> **Exercise goal**
Would you restate every entry below word for word? Leave out the pictures.

◆ ◆ ◆ ◆

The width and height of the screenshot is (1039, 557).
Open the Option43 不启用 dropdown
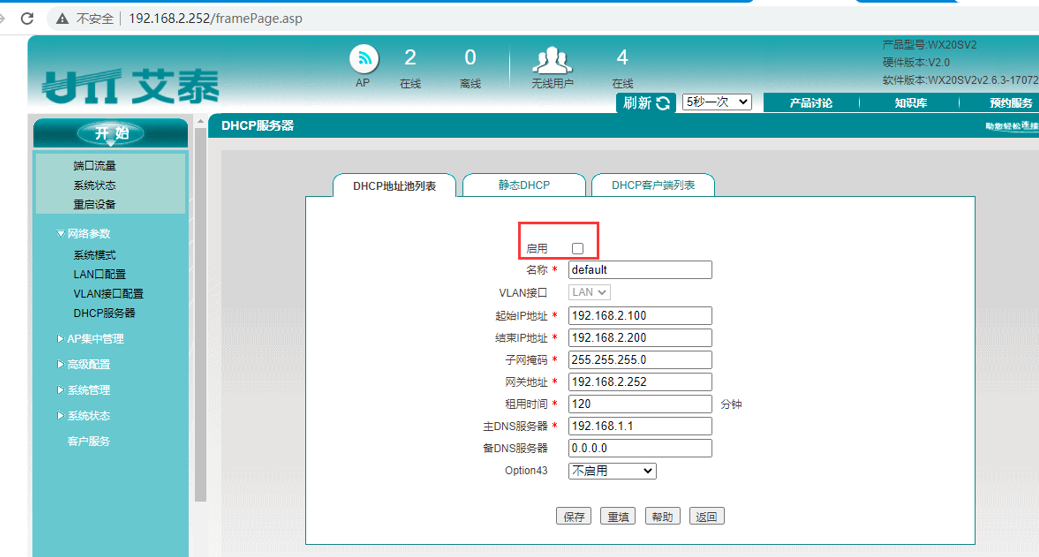pos(612,471)
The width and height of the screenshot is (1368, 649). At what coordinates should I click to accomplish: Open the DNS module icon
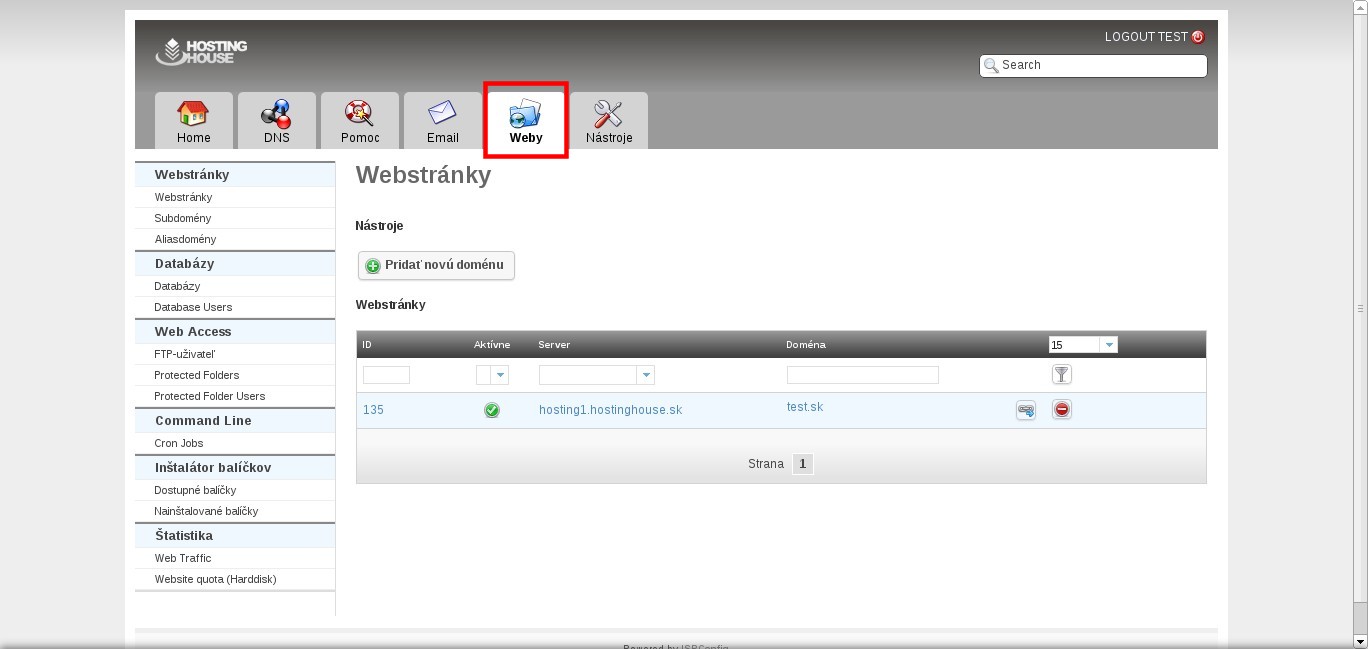276,113
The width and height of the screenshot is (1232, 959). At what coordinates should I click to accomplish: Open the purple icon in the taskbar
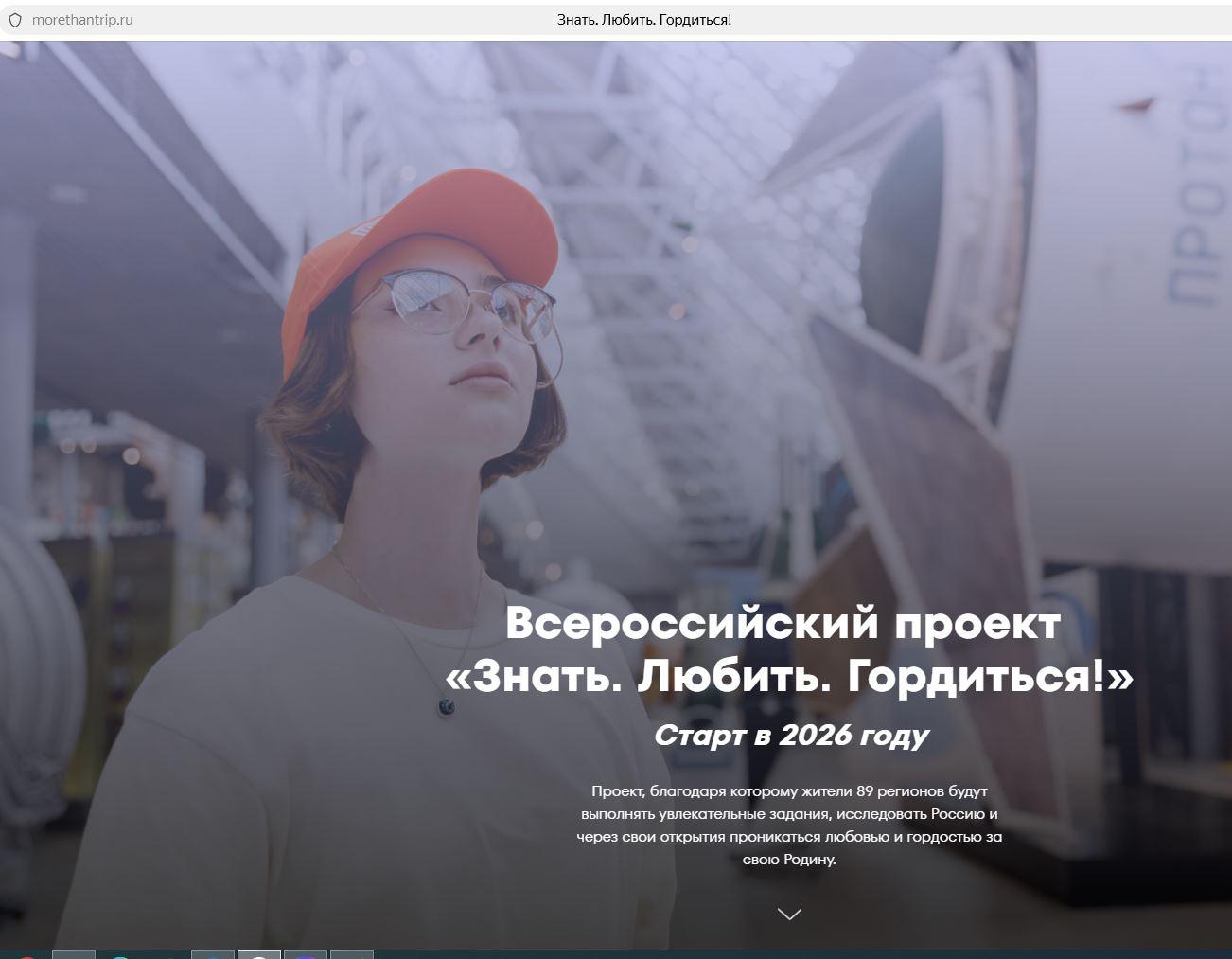305,955
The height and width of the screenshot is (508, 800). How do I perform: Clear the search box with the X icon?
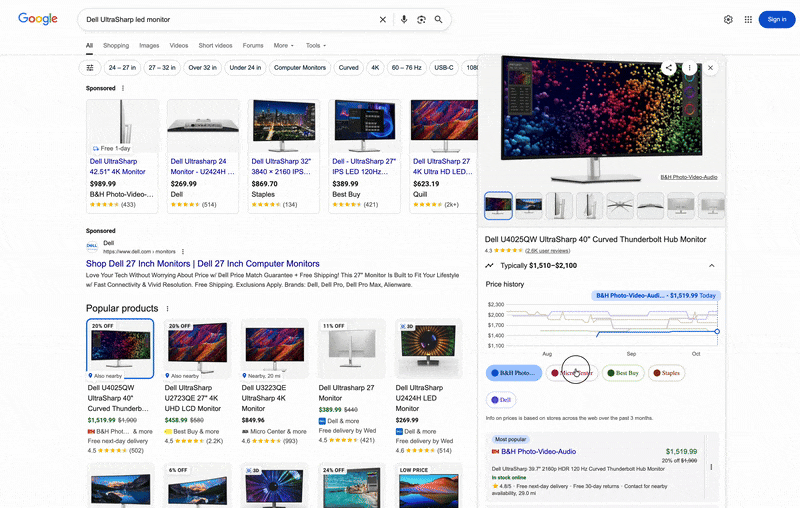click(382, 19)
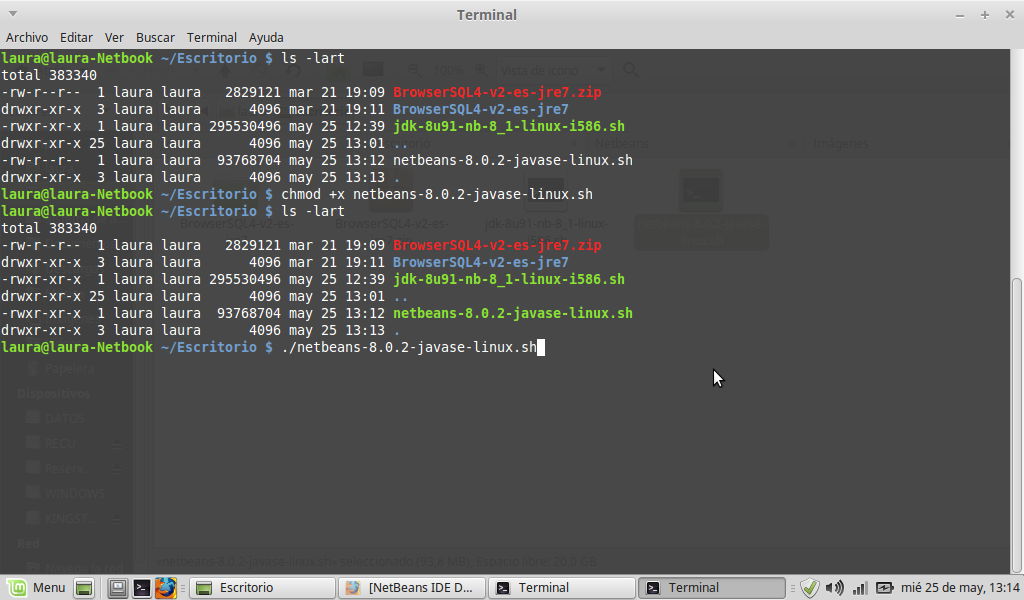Open the volume speaker icon in tray

coord(835,588)
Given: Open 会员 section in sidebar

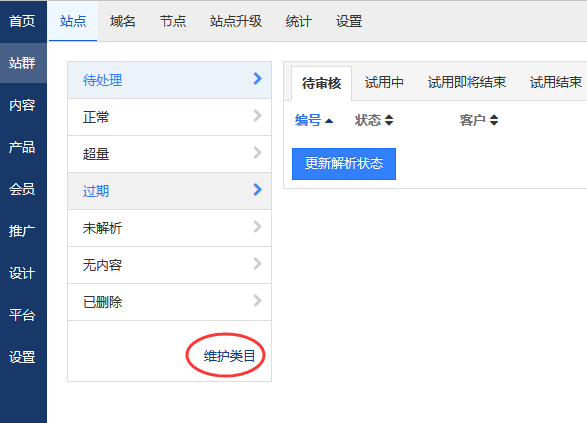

◆ ◆ ◆ ◆

> **Answer box**
The width and height of the screenshot is (1039, 557).
Open the Option43 不启用 dropdown
pos(612,471)
The width and height of the screenshot is (1368, 649). At what coordinates should I click to accomplish: Open the DNS module icon
276,113
The width and height of the screenshot is (1232, 959). At what coordinates should I click to accomplish: Open the purple icon in the taskbar
305,955
The height and width of the screenshot is (508, 800). How do I perform: Clear the search box with the X icon?
click(382, 19)
Open the volume speaker icon in tray

coord(835,588)
Given: Open 会员 section in sidebar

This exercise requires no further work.